Livestock specialists recommend cows have a body condition score between 4 1/2 and a 7. If they are in good flesh, it reduces stress and gives them the health to fight off diseases and viruses.
A thorough and regular vaccination protocol helps to ward off diseases that could cause cattle to abort a fetus or deliver a stillborn calf. Regardless of where producers are located, they may want to ask their veterinarian about incorporating brucellosis vaccinations for their herd. “Missouri is considered a brucellosis-free state and we don’t have to vaccinate any more for it by law,” McCorkill said. “But I still feel it is a good tool to have in our toolbelt because we are only one midnight run of a cow across a state line from somewhere from bringing it back.”
Before bringing new animals to the farm, ask the previous owners about their vaccination history. “Keep new animals quarantined from the rest of your herd for a month before mixing with your own herd,” Gunsaulis stated.
Additionally, experts recommend when purchasing replacement females at a livestock auction, they should be at least in the second stage of pregnancy or have a calf at side.

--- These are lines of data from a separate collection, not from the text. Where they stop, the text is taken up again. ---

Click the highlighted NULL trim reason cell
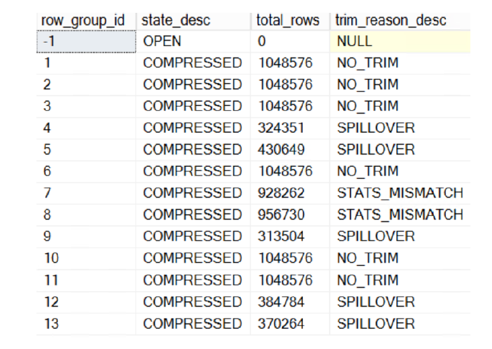 pos(400,41)
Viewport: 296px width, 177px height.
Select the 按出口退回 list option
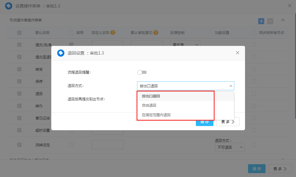(151, 96)
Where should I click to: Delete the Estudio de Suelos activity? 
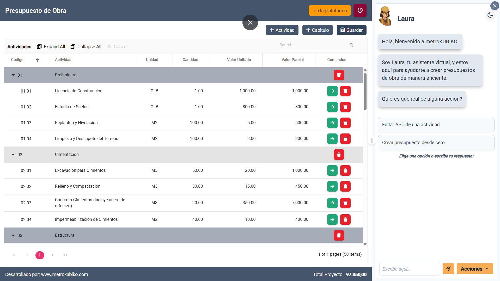[345, 107]
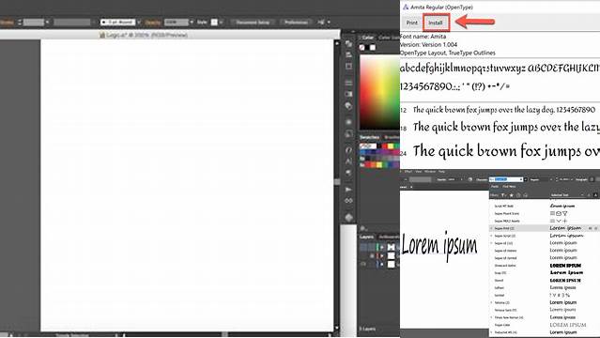The image size is (600, 338).
Task: Open Preferences from the control bar
Action: coord(296,23)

Breeding bulls should either be virgin bulls or have passed a trichomoniasis test.
To avoid pregnancy loss, producers should think about their breeding season in relation to weather conditions and fescue toxicity. When cattle are exposed to high toxins in fescue, their body temperature rises. “It funnels down to blood flow basically,” McCorkill explained. “The blood flow is restricted because of the toxins in the fescue, which makes the cow get hot quicker.”

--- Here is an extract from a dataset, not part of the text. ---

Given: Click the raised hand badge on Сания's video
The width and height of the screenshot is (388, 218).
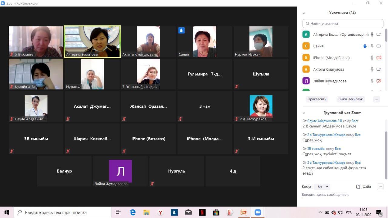Looking at the screenshot, I should coord(181,30).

Heat stress negatively impacts pregnancy. The first 45 days of pregnancy is the time a female is at the most risk of complications.
If producers start experiencing pregnancy loss or failed breeding in their herds, they may want to seek the advice of their veterinarian. “Consult with a vet on individual operations about what you have seen if you have a lot of problems with breeding percentages and the like, then you probably need to get a vet involved and pull some samples and see pathologically what might be going on,” McCorkill said.
There is a chance the problems are not with the females in the herd. Cattle that are open after breeding season has ended could be the result of an infertile bull. Therefore, semen testing herd bulls prior to the start of breeding season will answer that piece of the reproductive puzzle.